After a long, long hiatus from blogging, I’m back! After some major upheavals in my life*, I’m now a proud parttime resident of Florida – and still knitting. My knitting projects have given me an hour or so of quiet, peaceful, solace every day during this past awful year, and for that, I’m profoundly grateful.
As I packed my car for the trip down to Florida this past week, I – of course – made sure I had enough knitting projects for my time here. I had just gotten two project kits, bulky weight yarn for a cowl and a scarf. Those would be good, easy, do-able projects for my time in Florida – or so I thought.
But when I arrived, knitting scarves and cowls in bulky weight yarns was the last thing I wanted to do. The temperature was in the high 70s here in Florida, with the sun shining and the beach waiting for me to take a nice long walk in my bathing suit. I didn’t even want to touch heavy wool, much less hold it in my lap while I knitted. Those projects got stuffed back in my suitcase within minutes.
But I still wanted to knit – just something light and at least somewhat “beachy.” I settled on some lightweight, DK weight wool yarn in a cream color with blue speckles. I started a shawl project, but really, I’m “knitting-just-to-knit” with this project. I want something that weighs next to nothing, can be tucked into a beach bag, and requires little or no thinking on my part.

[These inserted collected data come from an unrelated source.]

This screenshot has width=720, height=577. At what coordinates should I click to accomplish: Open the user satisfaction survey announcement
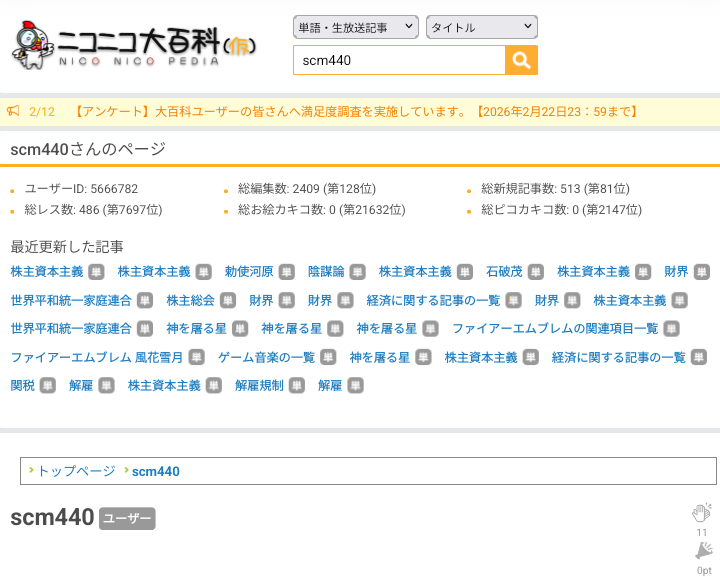pos(355,111)
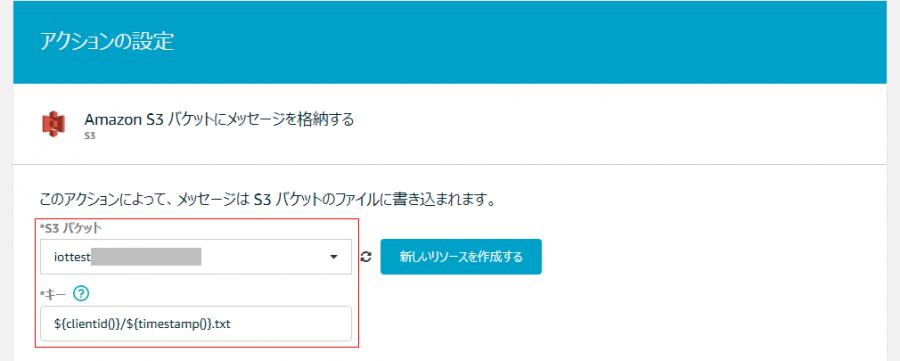The width and height of the screenshot is (900, 361).
Task: Focus the キー input field
Action: click(196, 324)
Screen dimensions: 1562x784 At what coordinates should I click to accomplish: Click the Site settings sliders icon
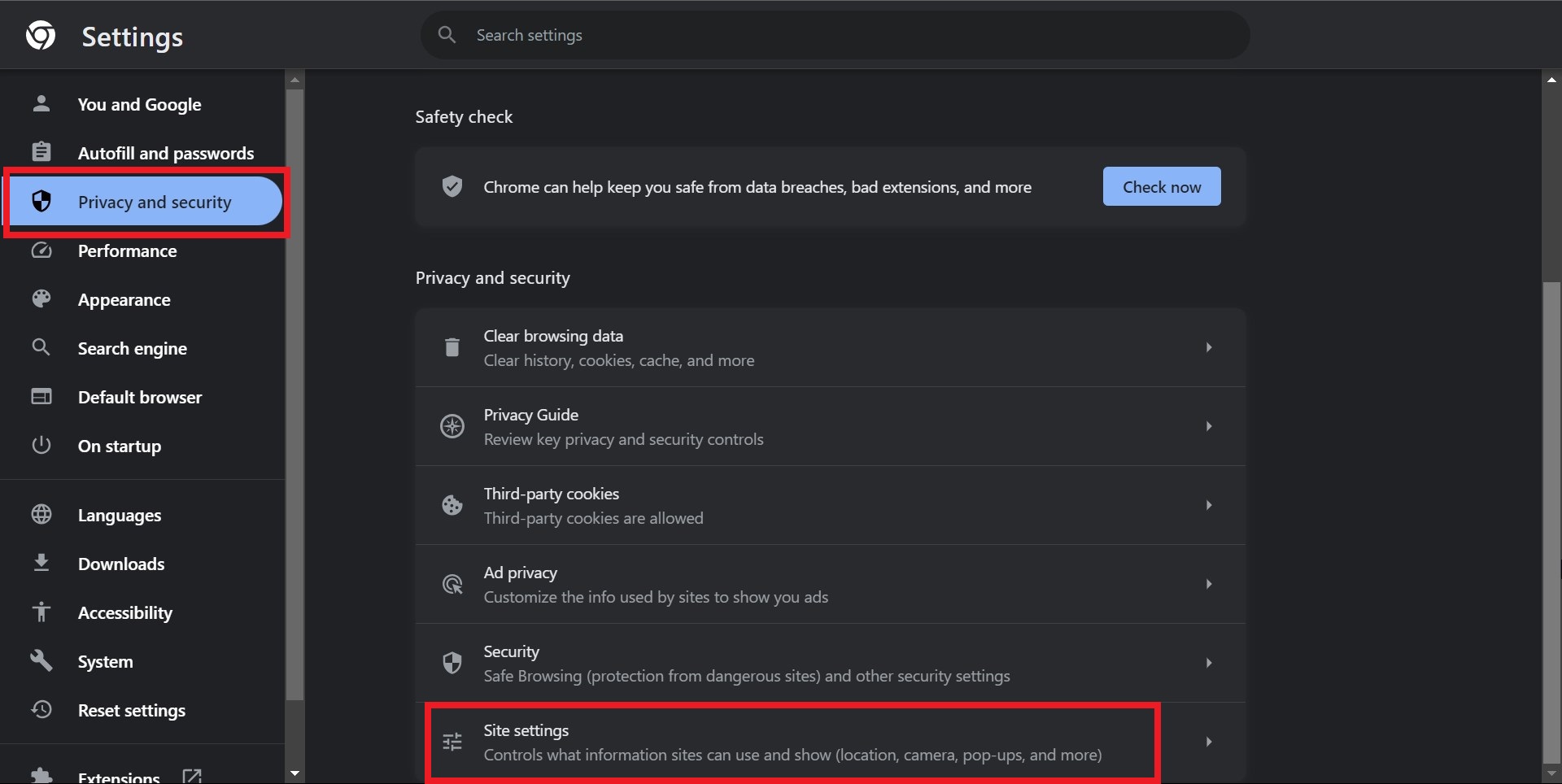pyautogui.click(x=452, y=742)
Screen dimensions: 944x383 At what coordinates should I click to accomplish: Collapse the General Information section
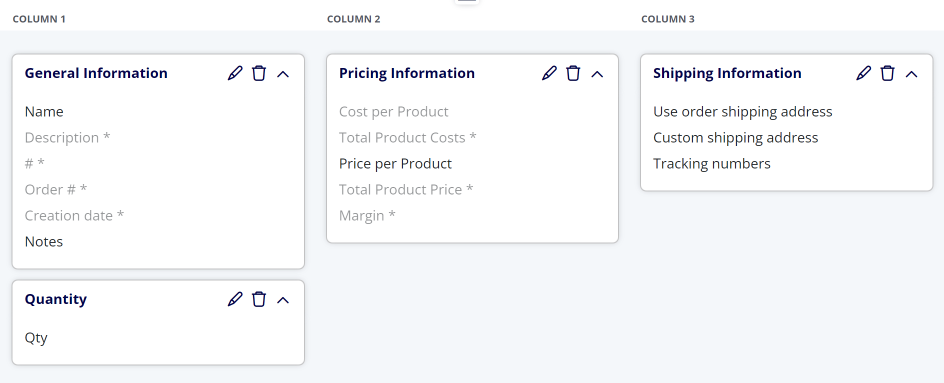283,74
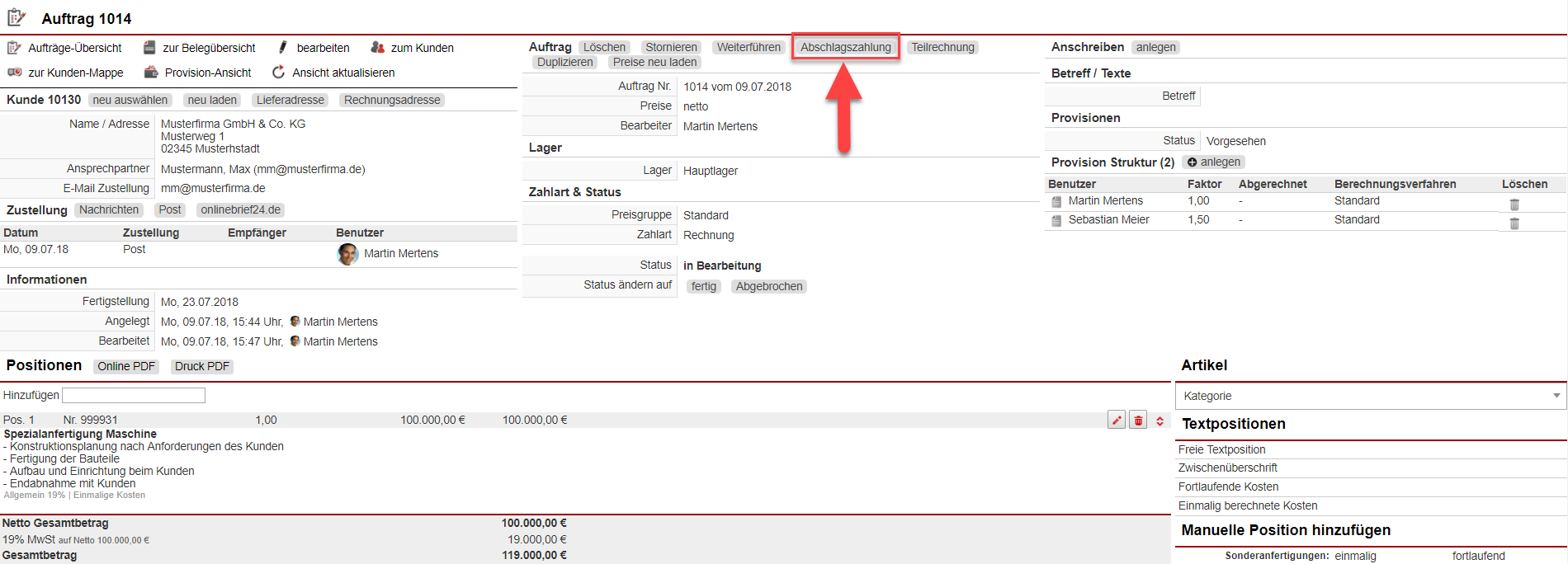This screenshot has height=564, width=1568.
Task: Open zum Kunden people icon
Action: (378, 48)
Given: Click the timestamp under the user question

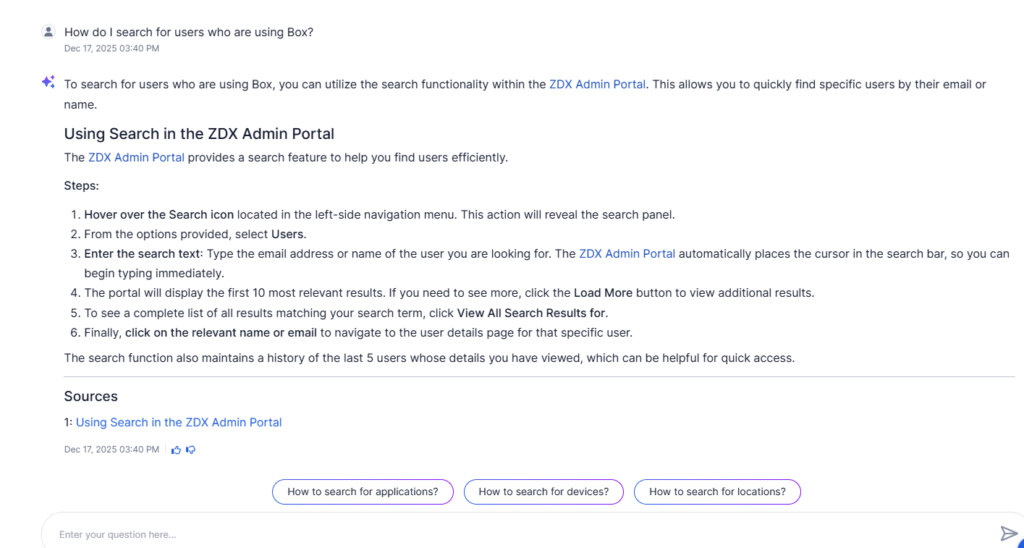Looking at the screenshot, I should [x=111, y=48].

So I’ve happily worked on this small, lightweight project for a week…until this morning. The temperature dropped like a brick. As I walked along the beach this afternoon, hugging myself against the cold wind, the cold water licking at my bare feet, I thought, “maybe that scarf project with bulky weight yarn might not be such a bad idea.”
Stay warm and keep knitting, Cindy
Cynthia Coe is the author of The Prayer Shawl Chronicles, a collection of interrelated short stories about knitters and those they meet through knitting and sharing prayer shawls.
Copyright 2022 Cynthia Coe
*My husband of 37 years was diagnosed with stage 4 cancer in May of 2020 and died in December of 2020. I sold the family farm, moved, and had huge responsibilities to deal with. And…I suffered writer’s block for the first time ever. Back in the saddle, I hope!